A few design choices worth noting. The implementation converts strings to Vec<char> to handle Unicode correctly. Rust strings are UTF-8, and indexing by byte offset would break on multi-byte characters. By working with char values, the algorithm handles patterns like Japanese text naturally:

let kmp = Kmp::new("日本語で日本語".to_string(), "日本語".to_string());
assert_eq!(kmp.match_pattern().unwrap(), vec![0, 4]);

The API returns Result<Vec<usize>, MatchErr>, using Rust's error handling to distinguish between "no match found" and invalid inputs like empty strings.

Usage

let kmp = Kmp::new("ABABCABAB".to_string(), "AB".to_string());
let matches = kmp.match_pattern().unwrap();
// matches = [0, 2, 5, 7]

Where KMP Shows Up

KMP and its variants are used widely:

  • Text editors and IDEs - "Find" and "Find and Replace" operations on large files.
  • Bioinformatics - Searching for DNA subsequences within genomes, where both text and pattern can be very long.
  • Network intrusion detection - Scanning packet payloads for known attack signatures at wire speed.
  • Compilers and interpreters - Lexical analysis and tokenization.
  • Log analysis - Searching through massive log files for specific error patterns.

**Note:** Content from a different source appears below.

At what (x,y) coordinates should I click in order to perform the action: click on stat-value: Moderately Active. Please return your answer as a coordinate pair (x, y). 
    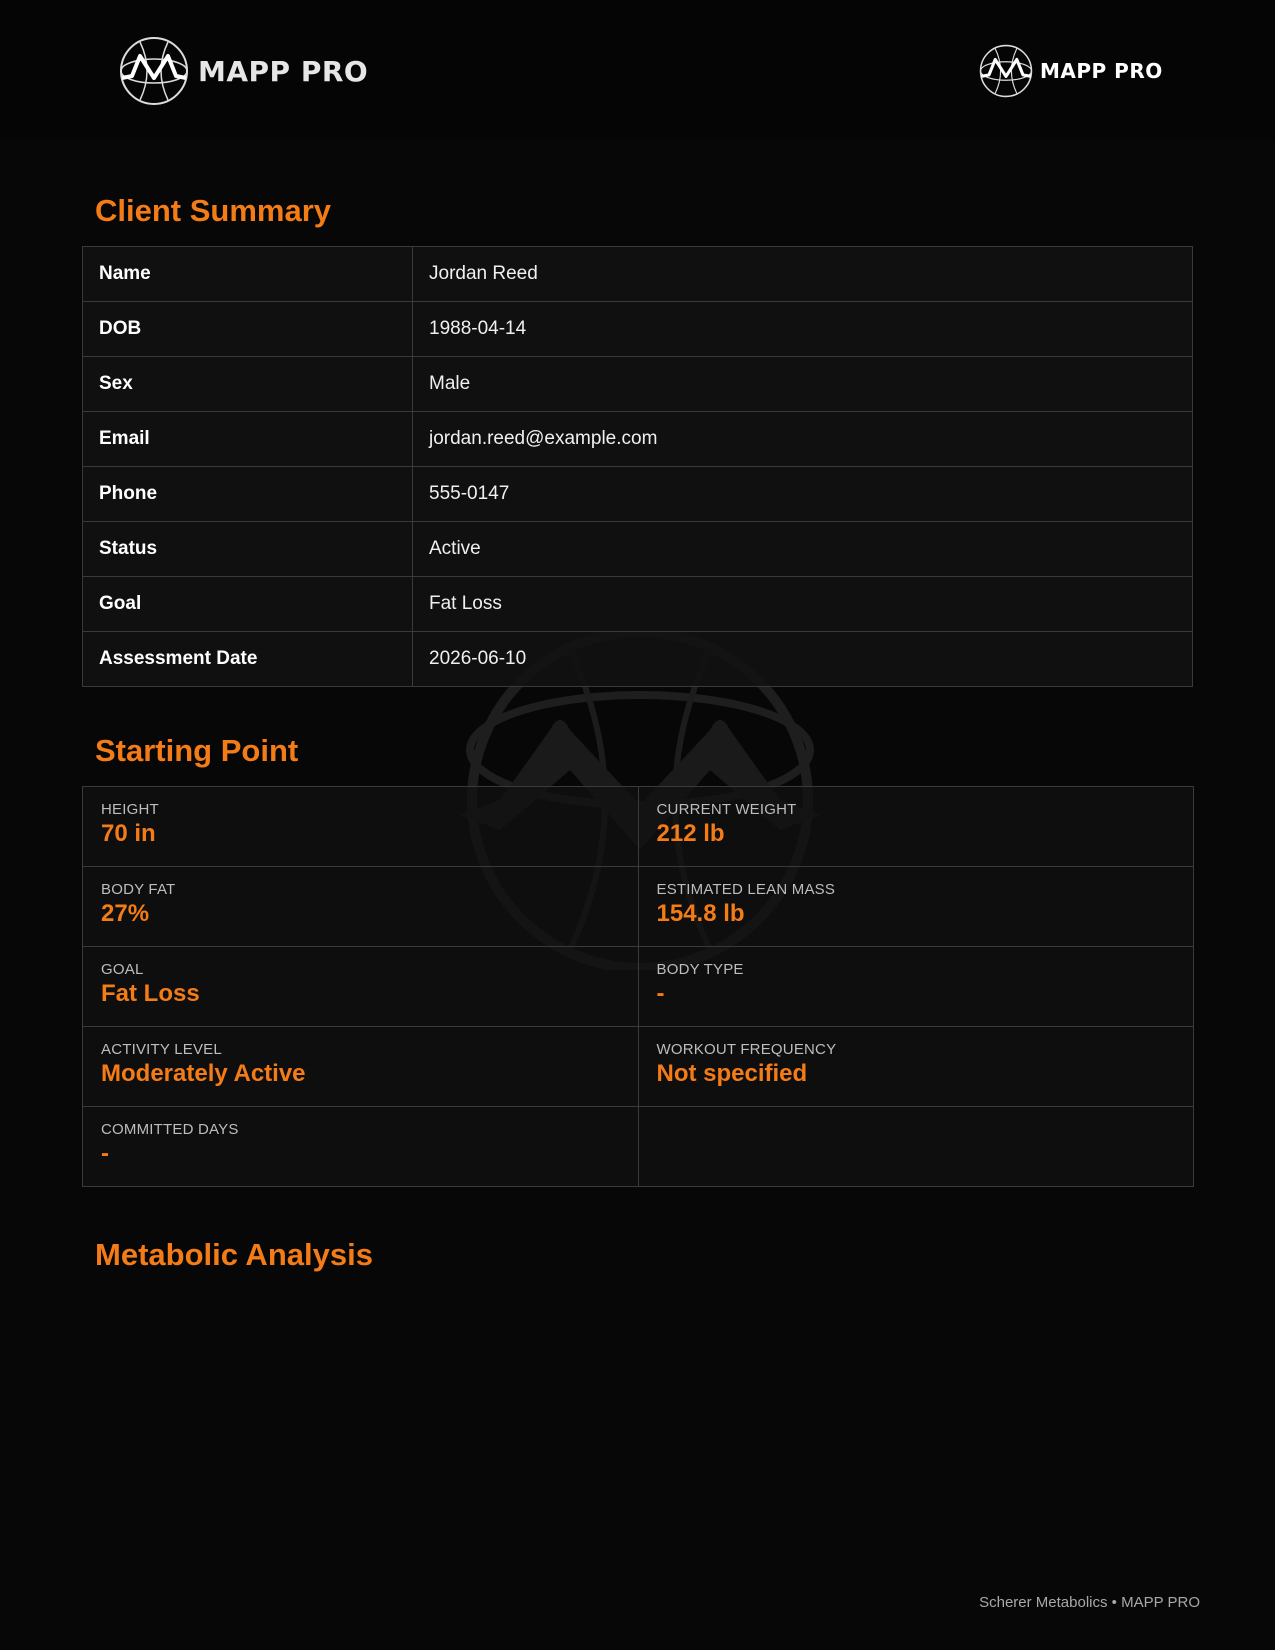
    Looking at the image, I should click on (204, 1074). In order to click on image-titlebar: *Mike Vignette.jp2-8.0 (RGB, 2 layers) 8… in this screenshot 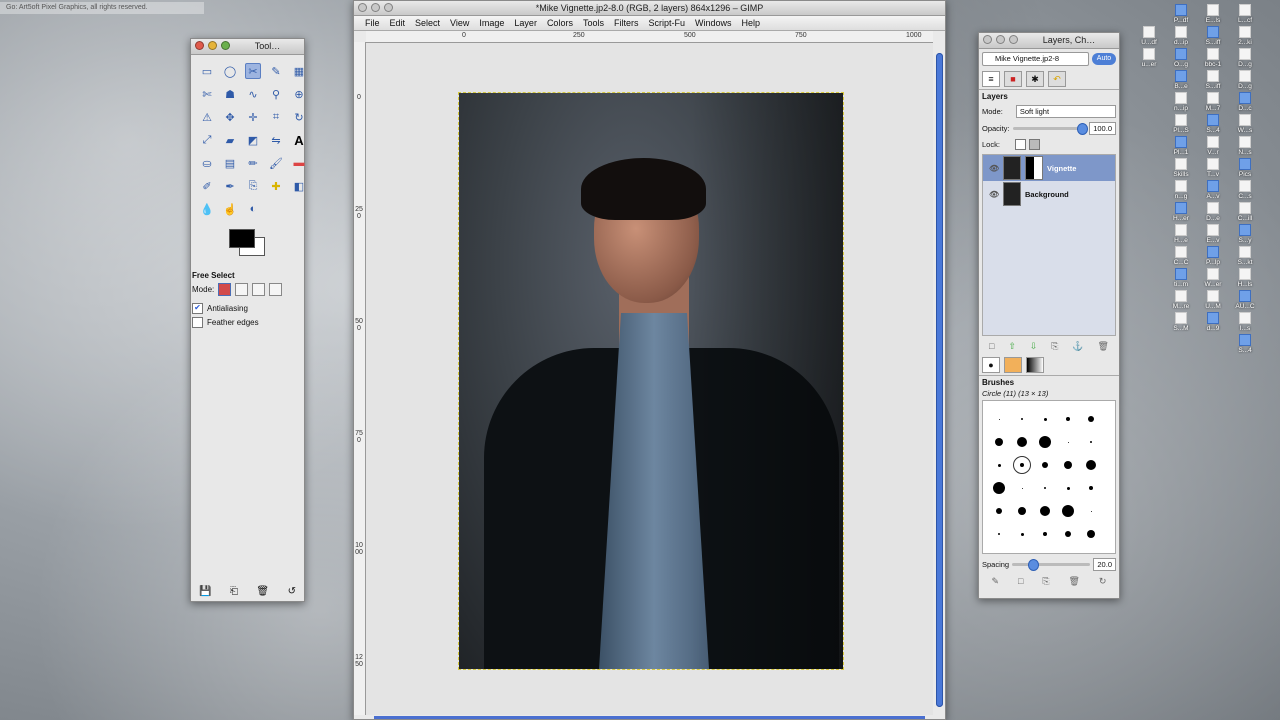, I will do `click(650, 8)`.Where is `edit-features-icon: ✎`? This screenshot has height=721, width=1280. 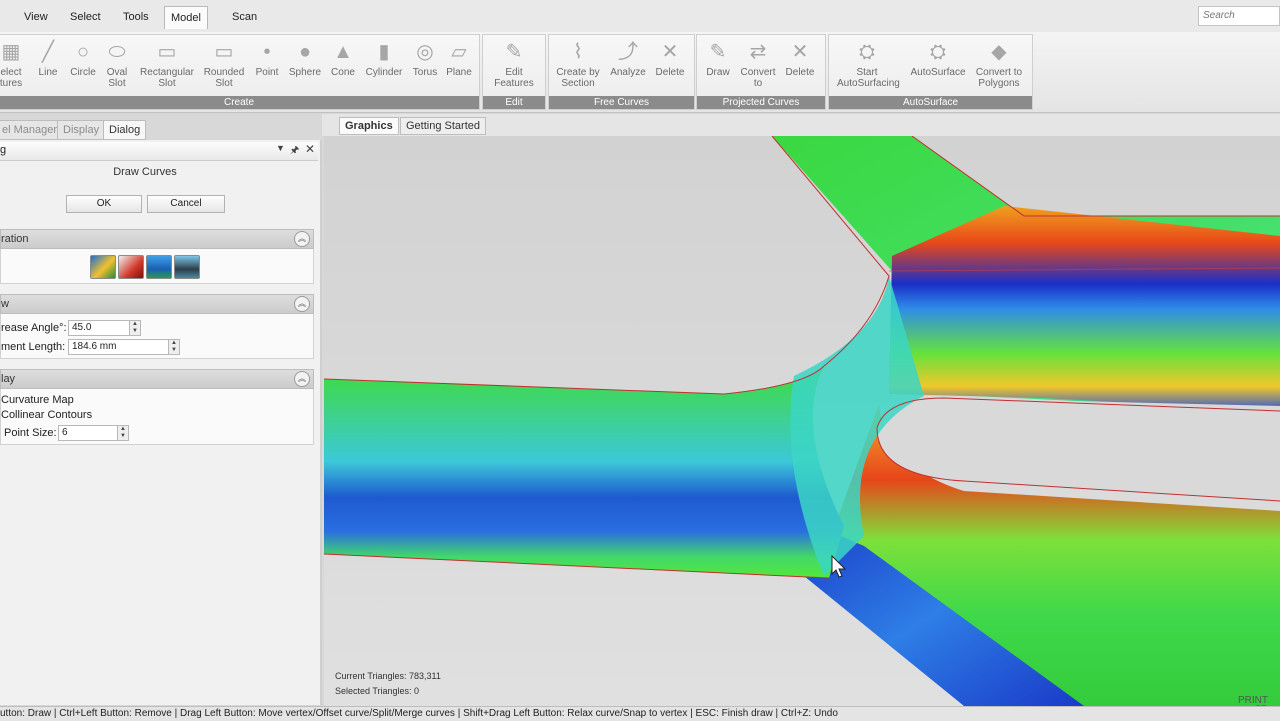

While many modern implementations use more advanced algorithms like Aho-Corasick (for multiple patterns simultaneously) or Boyer-Moore (which can skip even more characters by examining the pattern from right to left), KMP remains foundational. Understanding KMP is often the gateway to understanding the entire family of linear-time string matching algorithms.

Conclusion

KMP is a beautiful example of how a single observation, that we can learn from our failures rather than discarding the work we've already done, leads to a fundamentally better algorithm. The prefix table captures the internal structure of the pattern, and the search exploits that structure to guarantee linear time. It's the kind of algorithm that, once you understand it, changes how you think about the relationship between preprocessing and search. Hopefully, this walkthrough has made the mechanics of KMP more accessible and has shown that there's real elegance hiding behind what might initially seem like a dry string matching algorithm.